Donald probably calculates that what Kim wants above all else is legitimacy as a serious world leader—and not merely a dictatorial murderous tyrant—which means mainly that the common wisdom about him is that he is less psychopath and more benevolent leader of his people. There’s no question of credence in anything Donald says, least of all for the sake of his own beliefs. He probably, at bottom, has no beliefs, except that he’s the greatest, in addition to being the Jesus Christ of dealmakers, and also the emperor of ice cream (why not?)

It suits his purpose in pursuit of the deal, in this case, not merely detente, but accord with the rogue nation and its even more roguish president for life. If Trump actually does bring this about, which the odds seem not at all to be in favor of, then no one will care what patent nonsense spouted from Donald—if 11,000 lies while in office thus far seems not to have slowed him down, or inspired true and effective dissent, why imagine these patty-cake make-nice platitudes about what a good guy Kim is will make a difference.

Trump would say, the words don’t matter. What matters is the result of using them and any others he deems useful.

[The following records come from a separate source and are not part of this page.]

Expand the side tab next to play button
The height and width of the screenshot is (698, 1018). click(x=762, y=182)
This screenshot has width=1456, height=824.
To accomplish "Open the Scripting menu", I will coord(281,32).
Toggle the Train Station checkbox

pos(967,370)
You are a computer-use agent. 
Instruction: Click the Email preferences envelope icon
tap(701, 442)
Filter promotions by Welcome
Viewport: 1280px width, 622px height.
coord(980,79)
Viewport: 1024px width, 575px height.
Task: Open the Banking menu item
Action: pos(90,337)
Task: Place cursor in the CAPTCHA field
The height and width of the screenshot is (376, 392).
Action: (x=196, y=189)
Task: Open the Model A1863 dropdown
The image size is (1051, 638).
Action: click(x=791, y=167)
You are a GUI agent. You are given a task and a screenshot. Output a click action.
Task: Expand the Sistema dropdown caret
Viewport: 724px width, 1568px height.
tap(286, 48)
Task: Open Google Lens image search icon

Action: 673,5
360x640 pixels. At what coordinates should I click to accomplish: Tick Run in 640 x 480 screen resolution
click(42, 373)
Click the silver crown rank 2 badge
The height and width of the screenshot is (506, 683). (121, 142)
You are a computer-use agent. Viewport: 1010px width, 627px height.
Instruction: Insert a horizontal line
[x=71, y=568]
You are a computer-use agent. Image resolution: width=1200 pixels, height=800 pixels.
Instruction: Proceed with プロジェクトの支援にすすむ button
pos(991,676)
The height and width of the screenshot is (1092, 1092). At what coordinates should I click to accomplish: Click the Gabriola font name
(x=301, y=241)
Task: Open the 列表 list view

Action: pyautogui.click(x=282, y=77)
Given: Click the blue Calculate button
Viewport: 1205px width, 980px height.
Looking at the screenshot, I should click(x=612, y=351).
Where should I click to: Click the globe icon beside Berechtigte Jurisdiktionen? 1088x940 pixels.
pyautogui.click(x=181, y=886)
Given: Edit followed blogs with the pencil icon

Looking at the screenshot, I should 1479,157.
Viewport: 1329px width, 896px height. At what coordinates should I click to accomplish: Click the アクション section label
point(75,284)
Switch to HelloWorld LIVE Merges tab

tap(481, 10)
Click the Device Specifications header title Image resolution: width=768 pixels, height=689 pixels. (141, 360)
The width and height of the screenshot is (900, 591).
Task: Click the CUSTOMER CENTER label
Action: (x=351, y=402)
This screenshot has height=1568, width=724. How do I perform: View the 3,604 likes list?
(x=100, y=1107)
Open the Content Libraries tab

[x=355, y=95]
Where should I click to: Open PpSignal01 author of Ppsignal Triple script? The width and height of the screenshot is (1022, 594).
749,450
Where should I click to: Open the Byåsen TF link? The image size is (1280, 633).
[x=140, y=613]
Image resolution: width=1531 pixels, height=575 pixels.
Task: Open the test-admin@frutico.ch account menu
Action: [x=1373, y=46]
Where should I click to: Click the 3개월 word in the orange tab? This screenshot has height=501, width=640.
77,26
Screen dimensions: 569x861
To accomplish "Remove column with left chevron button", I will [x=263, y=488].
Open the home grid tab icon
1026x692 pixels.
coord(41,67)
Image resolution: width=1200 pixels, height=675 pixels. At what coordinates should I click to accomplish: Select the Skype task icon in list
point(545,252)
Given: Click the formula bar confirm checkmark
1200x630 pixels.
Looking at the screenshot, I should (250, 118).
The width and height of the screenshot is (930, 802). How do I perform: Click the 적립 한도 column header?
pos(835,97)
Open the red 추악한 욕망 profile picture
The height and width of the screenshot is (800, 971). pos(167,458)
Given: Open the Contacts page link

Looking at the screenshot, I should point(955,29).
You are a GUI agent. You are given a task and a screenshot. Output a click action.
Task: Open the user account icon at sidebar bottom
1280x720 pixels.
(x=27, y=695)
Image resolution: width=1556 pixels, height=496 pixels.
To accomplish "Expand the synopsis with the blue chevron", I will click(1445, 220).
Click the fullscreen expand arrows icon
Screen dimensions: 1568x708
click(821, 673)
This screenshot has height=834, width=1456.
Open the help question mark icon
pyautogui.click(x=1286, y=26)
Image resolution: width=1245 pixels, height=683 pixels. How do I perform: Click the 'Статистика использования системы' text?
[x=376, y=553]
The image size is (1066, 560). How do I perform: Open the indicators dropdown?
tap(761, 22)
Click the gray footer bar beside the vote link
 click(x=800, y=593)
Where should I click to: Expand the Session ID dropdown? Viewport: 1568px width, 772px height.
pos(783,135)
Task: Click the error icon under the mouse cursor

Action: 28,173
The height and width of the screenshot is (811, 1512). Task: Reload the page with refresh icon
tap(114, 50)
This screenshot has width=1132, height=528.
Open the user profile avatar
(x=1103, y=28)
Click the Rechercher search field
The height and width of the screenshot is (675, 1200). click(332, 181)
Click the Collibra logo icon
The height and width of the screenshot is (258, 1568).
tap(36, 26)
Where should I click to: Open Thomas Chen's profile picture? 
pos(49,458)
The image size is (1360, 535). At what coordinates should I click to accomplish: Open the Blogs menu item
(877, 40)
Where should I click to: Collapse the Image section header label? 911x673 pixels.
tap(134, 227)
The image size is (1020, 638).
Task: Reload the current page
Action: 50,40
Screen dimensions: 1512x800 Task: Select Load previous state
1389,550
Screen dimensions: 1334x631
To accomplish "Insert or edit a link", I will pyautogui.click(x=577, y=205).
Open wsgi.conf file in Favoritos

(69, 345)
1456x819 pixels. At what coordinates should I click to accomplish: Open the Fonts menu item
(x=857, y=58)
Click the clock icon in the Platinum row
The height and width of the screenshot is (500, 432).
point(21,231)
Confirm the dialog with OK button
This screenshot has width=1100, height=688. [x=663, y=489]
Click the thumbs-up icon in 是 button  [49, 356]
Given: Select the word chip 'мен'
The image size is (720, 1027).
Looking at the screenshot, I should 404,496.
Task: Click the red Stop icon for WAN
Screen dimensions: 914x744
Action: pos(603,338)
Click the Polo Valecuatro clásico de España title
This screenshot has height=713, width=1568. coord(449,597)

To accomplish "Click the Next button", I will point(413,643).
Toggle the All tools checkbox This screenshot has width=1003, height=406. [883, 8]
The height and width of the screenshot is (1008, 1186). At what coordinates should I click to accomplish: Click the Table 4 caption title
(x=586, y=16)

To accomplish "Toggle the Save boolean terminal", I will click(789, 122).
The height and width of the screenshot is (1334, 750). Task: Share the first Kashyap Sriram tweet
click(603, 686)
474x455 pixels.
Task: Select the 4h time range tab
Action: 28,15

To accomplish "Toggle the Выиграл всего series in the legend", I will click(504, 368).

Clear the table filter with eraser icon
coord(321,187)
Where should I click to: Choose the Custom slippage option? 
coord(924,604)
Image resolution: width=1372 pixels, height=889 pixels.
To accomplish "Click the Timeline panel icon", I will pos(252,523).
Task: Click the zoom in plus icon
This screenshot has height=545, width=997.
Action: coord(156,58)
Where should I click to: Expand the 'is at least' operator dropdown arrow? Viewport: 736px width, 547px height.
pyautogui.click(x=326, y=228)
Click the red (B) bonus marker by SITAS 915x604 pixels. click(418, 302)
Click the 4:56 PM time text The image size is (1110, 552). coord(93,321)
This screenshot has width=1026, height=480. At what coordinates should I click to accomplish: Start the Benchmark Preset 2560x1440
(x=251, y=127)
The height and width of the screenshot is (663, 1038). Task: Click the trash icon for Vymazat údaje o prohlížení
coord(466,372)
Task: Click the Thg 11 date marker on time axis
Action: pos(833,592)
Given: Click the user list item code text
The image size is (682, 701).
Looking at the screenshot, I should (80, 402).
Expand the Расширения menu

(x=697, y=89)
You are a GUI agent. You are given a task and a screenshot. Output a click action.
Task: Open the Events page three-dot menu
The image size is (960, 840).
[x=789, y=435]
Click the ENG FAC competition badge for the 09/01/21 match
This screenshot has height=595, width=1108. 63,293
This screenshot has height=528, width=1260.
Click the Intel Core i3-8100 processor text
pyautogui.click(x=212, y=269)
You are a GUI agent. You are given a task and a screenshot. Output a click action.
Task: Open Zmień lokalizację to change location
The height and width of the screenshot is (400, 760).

And as for the test of what makes a successful deal, it’s any deal that is consummated that produces a result favorable to Trump, and favorable means not in any way damaging, certainly not calculable in any financial way, and certainly not as to what prevents what he has to see as his continuing and uninterrupted ascendancy in public favor on an increasingly global basis. Yesterday New York. Today, a great great America. Tomorrow the world.

3 thoughts on “Shorts and Briefs | 2 July 2019 | When You’re Smiling”

  1. Steve Lipsey

    I think his bottom line is, “Why play chess when you can play tic-tac-toe?”

  2. Steve Lipsey

    Well…so Putin clearly sees through Trump and uses Trump as he sees fit, and isn’t in the least susceptible to flattery…and rational European leaders see through him and abhor him…so only crazed demagogues are candidates for Trump’s form of “relationship management”?

    1. Well…yeah. With the proviso that to agree with your last question (that is, to answer definitively in the affirmative) is to suggest I know what Trump thinks as to who is susceptible and who isn’t. I say, with some relief, I have no idea. And further, it’s my theory that Kim is no more a sound “candidate” for persuasion in response to Trump’s transparent tactics than any other foreign leader (and for all we know, hates Trumps guts). Trump is apparently and demonstrably so simple in this regard as to act out, playing his part, in whatever he understands (and agrees to) as his role in the larger strategy drawn up by his brain trust. We should never forget, when using this expression to characterize the assemblage, that it consists of Pompeo, Bolton, Miller (who I’m sure weighs in, even on this foreign affairs issue), and the Kushner-Trumps. No doubt there are “unknown” and unsung more well-versed old hands at at least some of this stuff. But my advice is the same. Let a smile be your umbrella.